Overview
The French Republican calendar (in French calendrier républicain) was a revolutionary reorganization of the civil calendar introduced during the French Revolution. Enacted in 1793 and retroactively beginning on 22 September 1792, it sought to remove religious and royal references and to rationalize timekeeping. The reform replaced the seven-day week with a ten-day décade and assigned new month and day names based on seasonal and agricultural themes. The law remained in official use until the early 19th century, and the system was briefly revived in the Paris Commune of 1871.
Structure and names
The calendar divided the year into twelve months of 30 days each, grouped into three ten-day weeks. Each day had a unique name—most commonly taken from plants, animals or tools—rather than the traditional saints' days. At the end of each year five complementary days (six in leap years) were appended; these were known collectively as the Sans-culottides and were devoted to festivals. Leap years were intended to keep the calendar aligned with the autumnal equinox, but the exact rule proved complex in practice.

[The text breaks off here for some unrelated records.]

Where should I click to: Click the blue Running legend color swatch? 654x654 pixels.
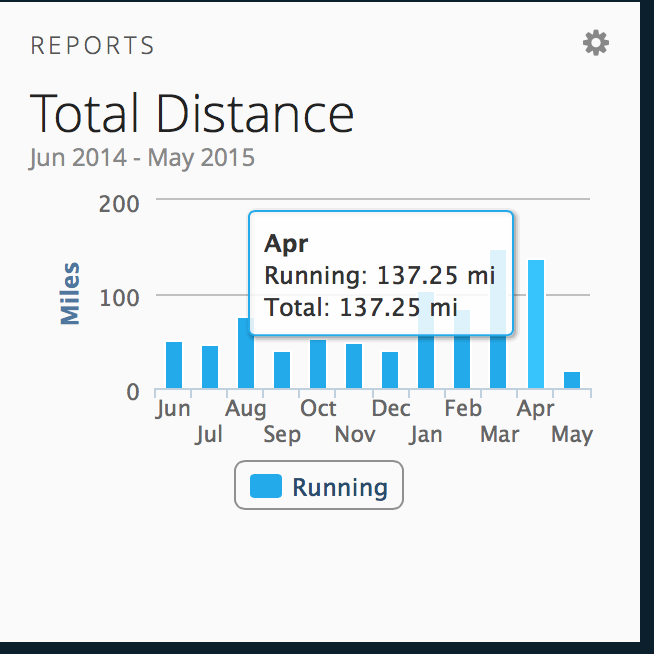pos(266,487)
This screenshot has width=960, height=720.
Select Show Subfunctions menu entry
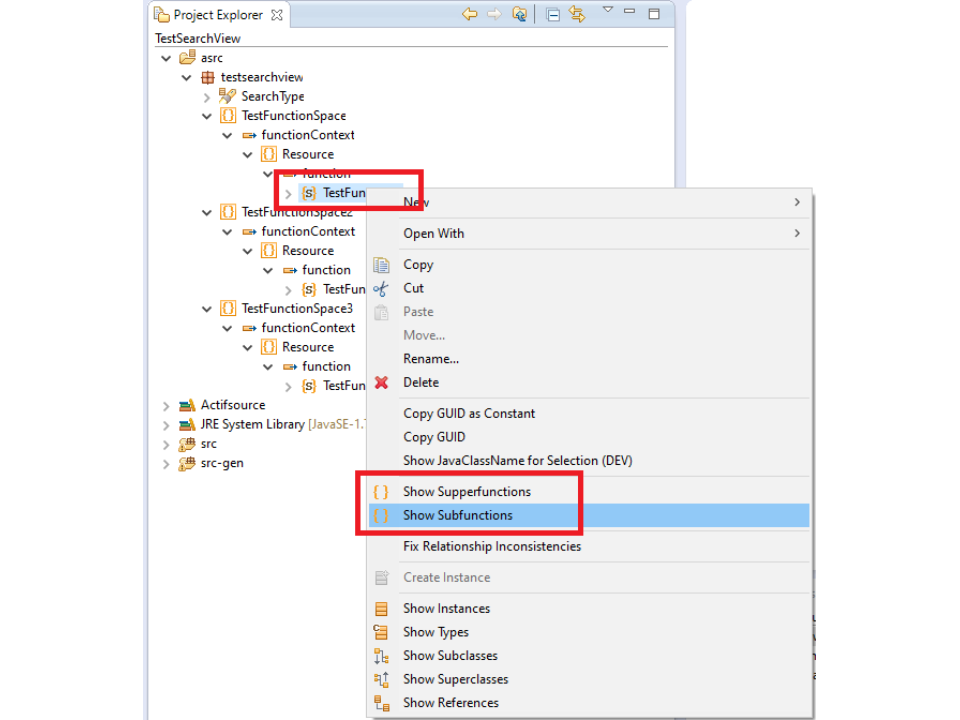[457, 515]
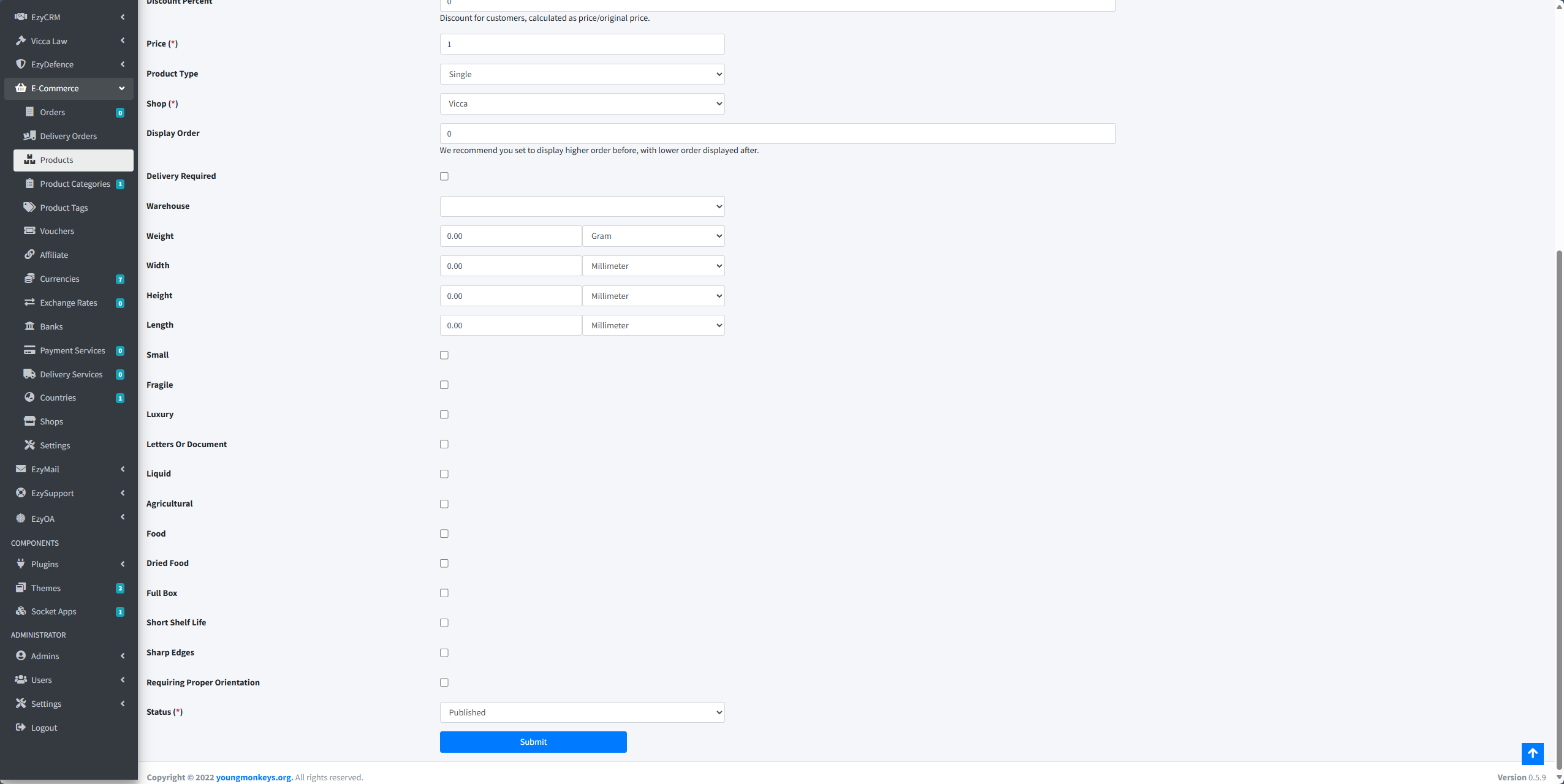Focus the Display Order input field

point(777,134)
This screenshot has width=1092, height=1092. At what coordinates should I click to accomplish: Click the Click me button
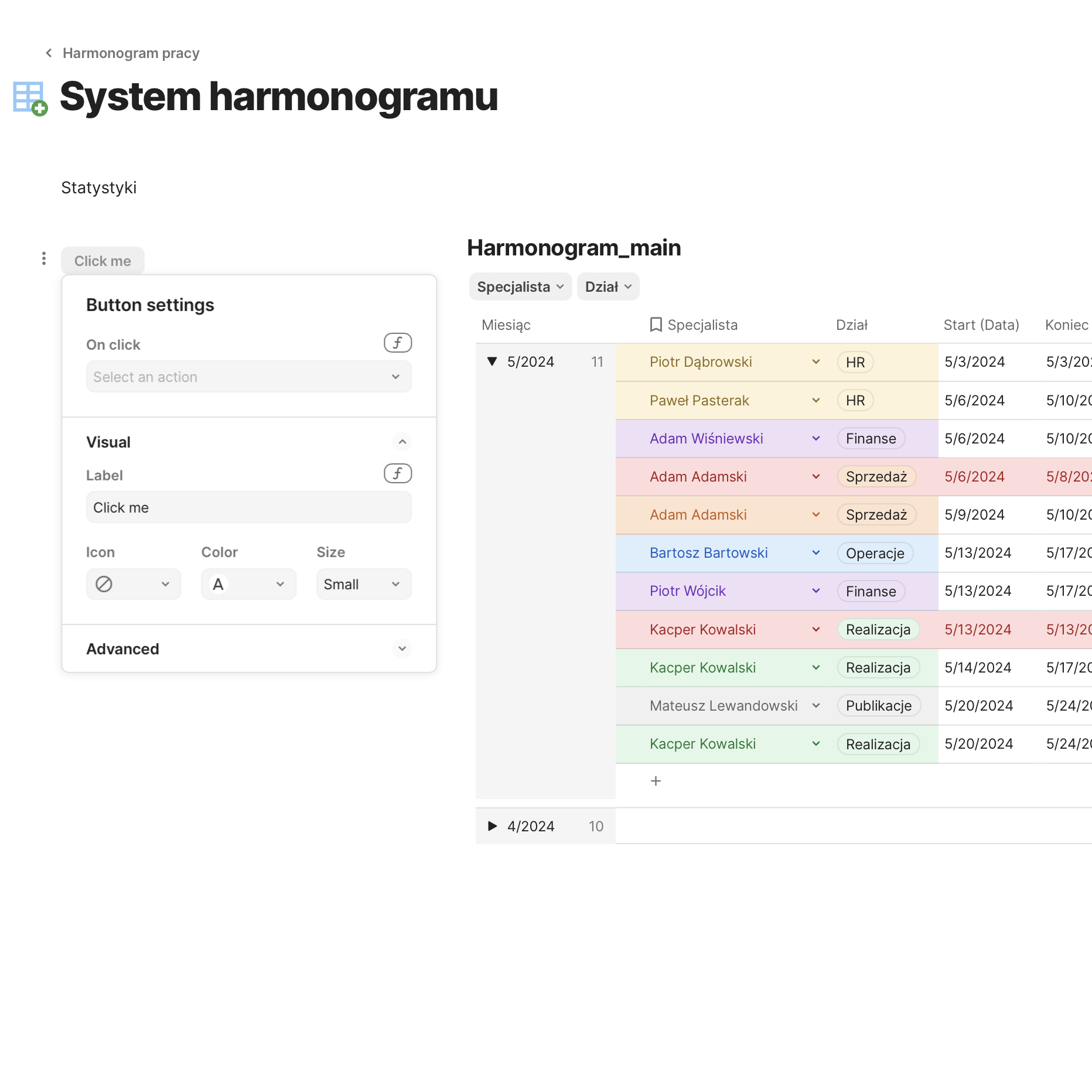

- Months (examples): Vendémiaire, Brumaire, Frimaire, Nivôse, Pluviôse, Ventôse, Germinal, Floréal, Prairial, Messidor, Thermidor, Fructidor.
- Complementary days: five ordinary festival days; a sixth was added in certain leap years.
- Weeks: 10-day décades rather than 7-day weeks.
History and implementation
The reform was part of a wider revolutionary effort to secularize institutions and to introduce decimal principles into public life. Decimal time (dividing the day into 10 hours of 100 minutes each) was proposed and even experimentally used in some contexts, but it never achieved broad practical acceptance. The Republican calendar did see official use from the mid-1790s until it was discontinued under Napoleon; however, dates recorded in its system appear frequently in revolutionary archives, literature and governmental acts, creating an enduring legacy for historians and archivists. A famous modern reference point is the coup of 18 Brumaire Year VIII, better known by its Gregorian equivalent, 9 November 1799.
Uses, legacy and distinctions
Beyond its short official lifespan, the calendar influenced symbolic politics, art and historiography. It offered a strong example of how language and measurement can be mobilized for ideological ends. Researchers must still convert Republican dates to the Gregorian calendar when consulting period documents. For those interested in technical or cultural details, several modern resources explain the month names, conversion methods and the experiments with decimal time: see a general discussion of the reform here, and an overview of decimal time proposals here.
Notable facts
On the calendar's day-naming scheme, each day commemorated some element of productive life—crops, tools or livestock—rather than saints. This emphasis on seasonal cycles and labor made the system uniquely tied to agrarian rhythms. Although short-lived as law, the French Republican calendar remains a notable example of radical calendar reform and of the French Revolution's attempt to reframe daily life.